Stored data
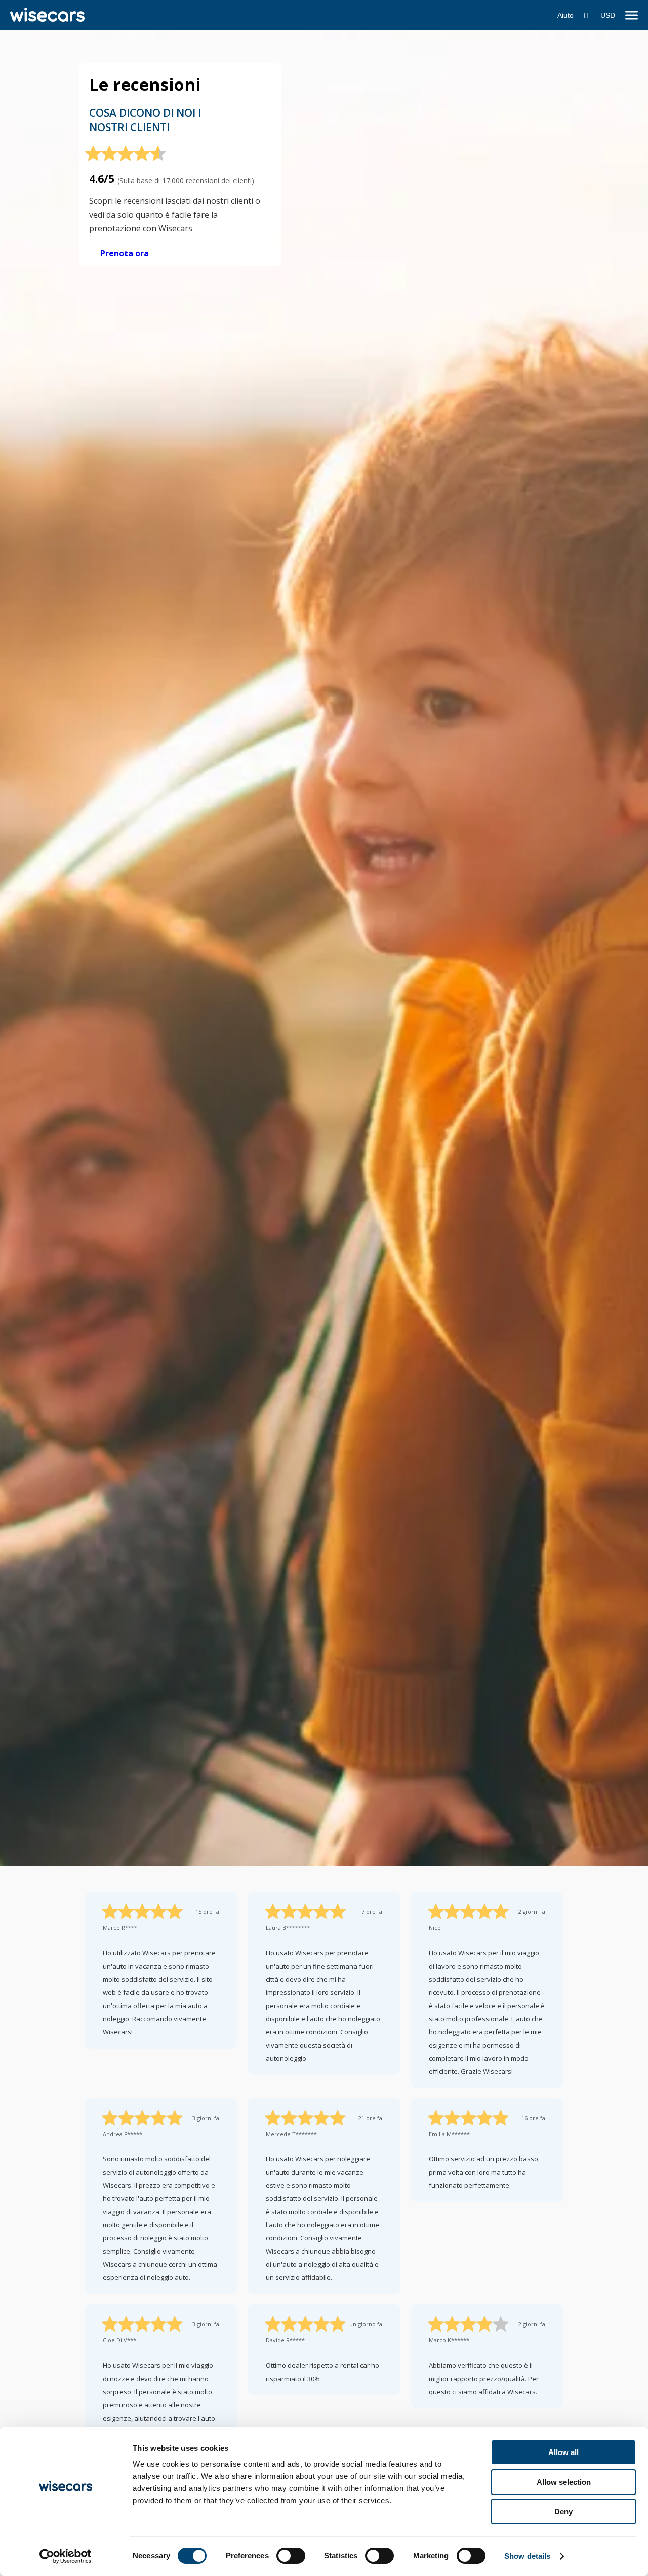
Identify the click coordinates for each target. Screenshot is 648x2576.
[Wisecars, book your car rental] (47, 15)
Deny (563, 2511)
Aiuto (565, 15)
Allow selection (564, 2482)
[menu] (631, 15)
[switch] (290, 2556)
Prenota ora (124, 253)
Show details (527, 2556)
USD (607, 15)
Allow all (563, 2452)
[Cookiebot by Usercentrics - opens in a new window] (65, 2556)
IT (587, 15)
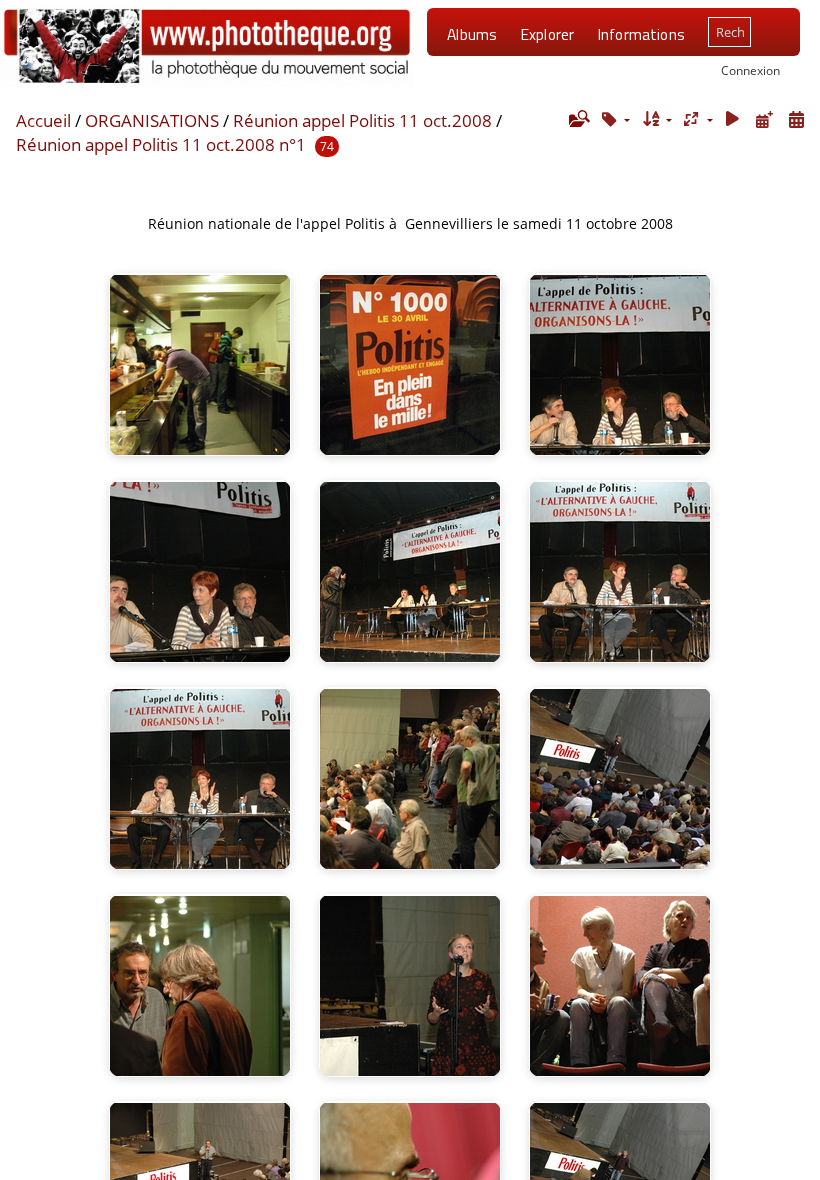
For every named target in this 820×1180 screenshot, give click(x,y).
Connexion (750, 70)
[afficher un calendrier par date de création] (796, 119)
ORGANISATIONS (152, 120)
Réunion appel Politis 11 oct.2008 (362, 120)
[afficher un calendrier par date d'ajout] (764, 119)
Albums (472, 34)
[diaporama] (733, 119)
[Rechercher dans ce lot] (578, 119)
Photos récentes (503, 85)
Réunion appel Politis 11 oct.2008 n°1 (161, 144)
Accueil (43, 120)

**Required action**
Find the line with "Aiuto (565, 15)" in the entries above. Set down exactly every line from it up to and including the line with "Connexion (750, 70)", images excluded.

**Exercise response**
Aiuto (565, 15)
Allow selection (564, 2482)
[menu] (631, 15)
[switch] (290, 2556)
Prenota ora (124, 253)
Show details (527, 2556)
USD (607, 15)
Allow all (563, 2452)
[Cookiebot by Usercentrics - opens in a new window] (65, 2556)
IT (587, 15)
For every named target in this 820×1180 screenshot, give click(x,y).
Connexion (750, 70)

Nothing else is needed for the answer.